The answer is an exact copy of the lines from the one with "Allow only necessary (49, 2515)" to the end of the listing below, pictures left out.

== Data extract

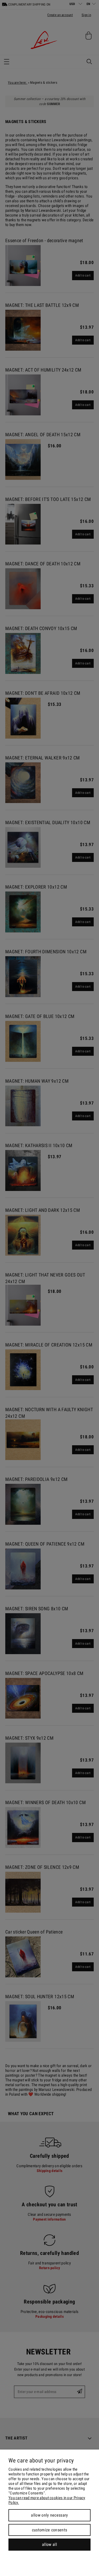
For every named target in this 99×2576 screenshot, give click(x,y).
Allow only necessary (49, 2515)
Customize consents (49, 2529)
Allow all (49, 2544)
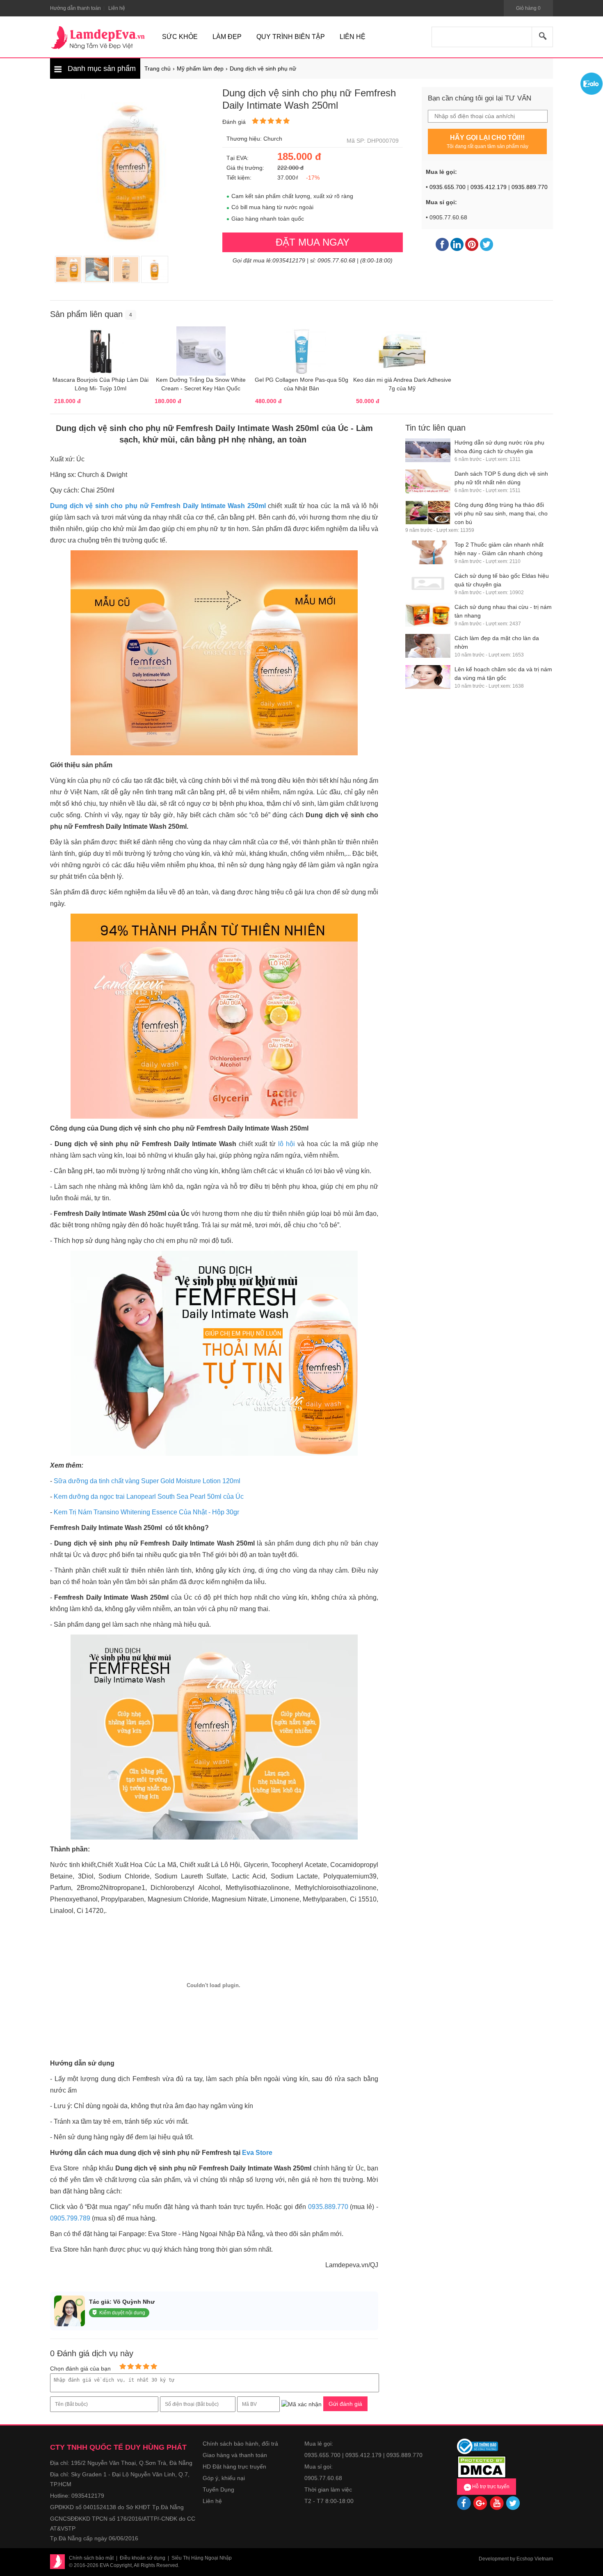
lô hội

====

**Written solution:**
Allow only necessary (49, 2515)
Customize consents (49, 2529)
Allow all (49, 2544)
lô hội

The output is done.